#### Tasks for this exercise:
a. According to the text on the Siciliana chicken breed, in what year was the Siciliana included in the official standard of the Federazione Italiana Associazioni Avicole?
b. Reproduce word for word the part of the text on the Siciliana chicken breed starting with "Breed numbers remain" and going on through "250 were cocks.".

The Siciliana appears to derive from ancient inter-breeding of local Sicilian birds with North African stock such as the rose-combed Berbera breed or the Tripolitana described by Tucci. These birds may have been similar to the Gallus turcicus described by Ulisse Aldrovandi in 1600. Chickens similar to the Siciliana are depicted in sixteenth-century paintings in the Vatican Museums and the Galleria Borghese in Rome, and in Florence and Paris.

In about 1863 or 1877, a certain Cephas Dawes of Dedham, Massachusetts, captain of the Frutiere, was loading oranges in Sicily and bought a number of chickens to provide meat on his homeward journey. Some of these continued to lay well during the voyage, and were kept for eggs instead. Some of them were later sold to one C. Carroll Loring, also of Dedham, who became the first breeder of what would become the Sicilian Buttercup. All American Buttercups, however, descend from a later shipment of hatchlings, in 1892.

In Sicily, the Siciliana was bred from 1913 by Francesco Tucci, director of the Istituto Zootecnico, or zoo-technical institute, of Palermo, who bred only gold-coloured birds and who established the first standard for the breed. The Siciliana was described in 1922 by Ferruccio Frau-Sanna, who praised the work of Tucci but found stocks to be low and of uneven type. The breed declined through most of the twentieth century until by the 1980s it was all but extinct. In 1986 some examples were shown at Forlì, and interest in the breed was renewed; it was for some time among the breeds under the protection of the Stazione Sperimentale di Pollicoltura (experimental poultry-breeding station) of Rovigo and of the Conservatorio delle Razze Avicole in Pericolo di Estinzione (centre for avian breeds in danger of extinction) of the Veneto region.

In 2004 the Siciliana was included in the official standard of the Federazione Italiana Associazioni Avicole, the federation of Italian poultry associations, which is the national authority governing poultry breeding in Italy.

Breed numbers remain low. A study published in 2007 used a figure of approximately 1000 for the total breeding stock, of which approximately 250 were cocks.

== Characteristics ==

Four colour varieties are recognised in the Siciliana: golden duckwing, black, white and – since June 2008 – blue. The legs are willow green, and the skin is soft and yellow. The comb is cup-shaped, the two parts joined at the front and preferably also at the back, preferably with five well-defined points on each side. The ear-lobes are red; some white is tolerated. Average weight is 2.0±– kg for cocks, 1.6±– kg for hens.

== Use ==

The Siciliana matures early. Male chicks may begin to crow at four weeks and display sexual behaviour at 40 days. Pullets begin laying at four or five months.

The eggs range from white to light brown in colour, and weigh at least 45 g. They are of an unusually elongated and pointed shape. Ring size is 18 mm for cocks, 16 mm for hens.

#### Given data:

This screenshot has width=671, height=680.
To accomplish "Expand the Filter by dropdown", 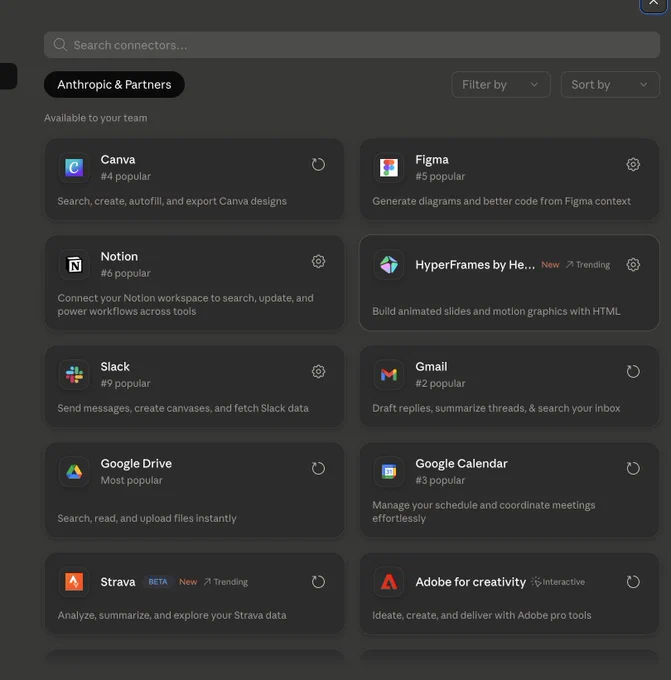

#### Answers:
a. 2004

b.
Breed numbers remain low. A study published in 2007 used a figure of approximately 1000 for the total breeding stock, of which approximately 250 were cocks.